這些從心底升騰起的疑惑,海心心一個都沒問。
因爲她深知一個道理。
知道的越多,死的越快。
冷冷淡淡的哦了一聲,她蜷縮在男人懷裡,不吭氣了。
裴翩皇帶着她找個位置坐下,原本坐在旁邊的人立刻點頭哈腰的與他問好之後,立刻撒腿就跑。
果然是邪神煞神!人人見了他都要繞着走!
“你剛纔跟明九近距離接觸,有什麼感受?”
“我那是被迫的,可不是勾引人啊!”海心心下意識就解釋了一句。姓裴的心眼忒小,不由得她不多解釋一句!
“爺知道,你一泡尿差點憋死麼。瞧你緊張的樣兒,做賊心虛?”
“……”無視了他的挑釁,海心心想了想,不明白裴翩皇到底在問什麼,微微蹙着眉頭,想到什麼就說什麼,“雖然明淮九身上噴了很濃重的古龍香水,但還是遮掩不住他身上的一股子藥氣兒。我當時憋着尿,顧不上打量人家。只是覺得明淮九氣色好的有點反常吧?!”
別說是一個常年臥病在榻的人了,哪怕就是一個健健康康的人,臉色都不能那麼紅潤呢!
“對!尤其是明淮九的嘴脣!跟喝了人血一樣的鮮紅!”
裴翩皇慢條斯理的掀脣,“寶貝兒,還說你沒勾引男人呢?觀察的挺仔細啊!”
“靠——不是你問我,我才說的麼!”
“得得得,瞧你那炸毛的模樣兒。

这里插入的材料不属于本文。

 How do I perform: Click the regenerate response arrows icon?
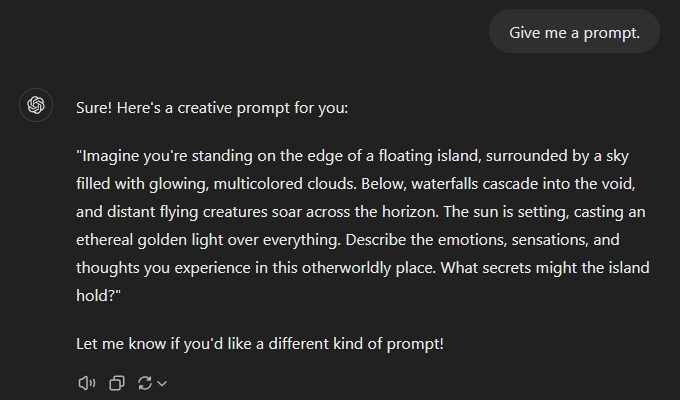click(x=145, y=383)
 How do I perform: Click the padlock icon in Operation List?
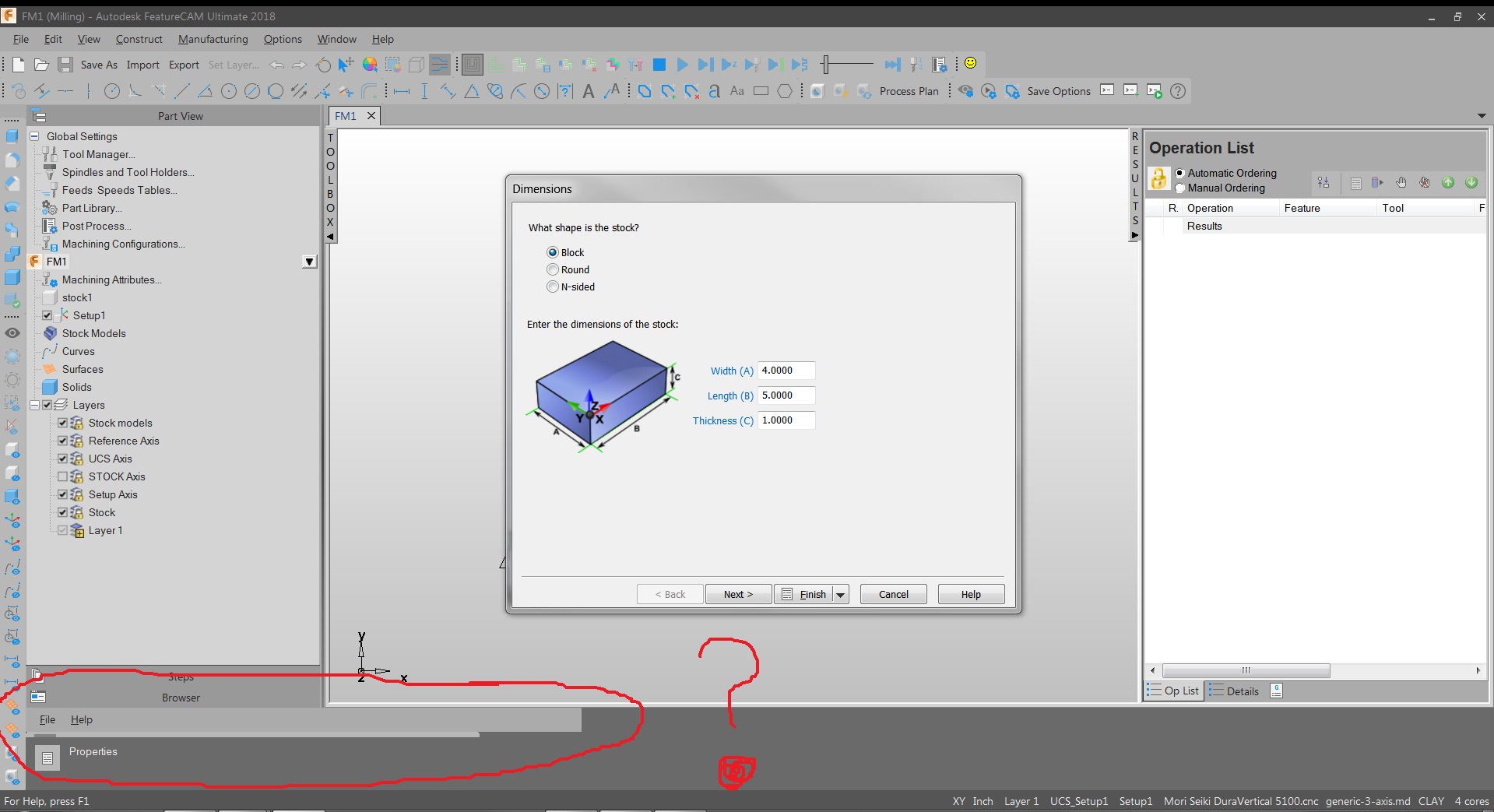point(1158,178)
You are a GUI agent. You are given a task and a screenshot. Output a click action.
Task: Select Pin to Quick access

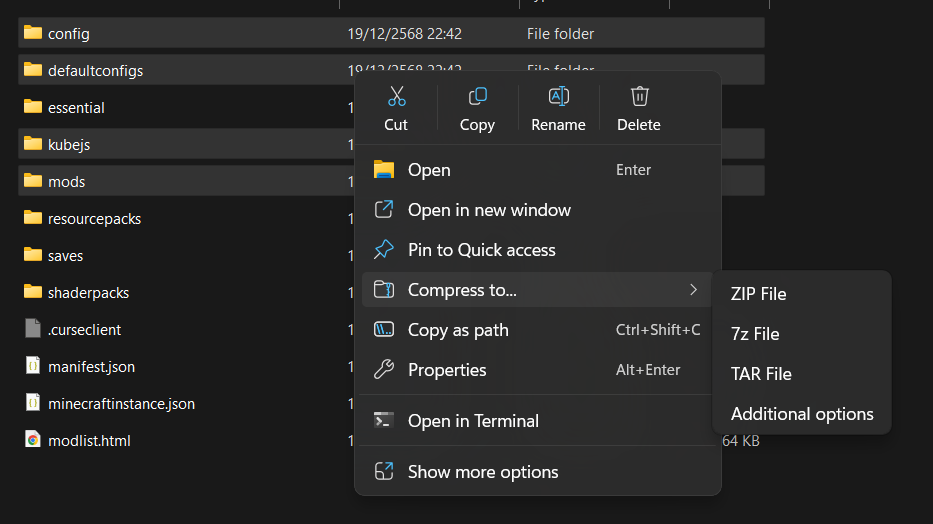(x=481, y=250)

”裴翩皇伸手跟摸寵物似得摸了摸她的腦袋,帶着老繭的大掌流連在她的發間穿梭,“爺誇你觀察仔細,聽不明白?”
“夸人就好好誇,別誇獎裡邊帶着小腳針兒!”海心心有些惱火的瞪了男人一眼。
不是她要關注明淮九,實在是他的脣太過惹眼了!
鮮紅的,如同海棠花的鮮豔欲滴。
這樣一雙脣,出現在一個男人的臉龐上,不談美感,只有驚悚。
“寶貝兒,相信爺。你們女人出門打扮的時間,連明九的手指頭都比不上。”
“啥意思?”
“爲了讓他那張死人臉看上去不那麼嚇人,光化妝師,明九就找了十幾二十個。”
嘖嘖……
原來他那張過分紅潤的臉龐,全靠化妝技術化出來的啊!
難怪明九爺幾乎就是足不出戶呢,每次出門光化妝得大半天時間,煩都煩死了,誰還樂意出門?
“那這麼說來……爺,您見過明淮九不出門的模樣?”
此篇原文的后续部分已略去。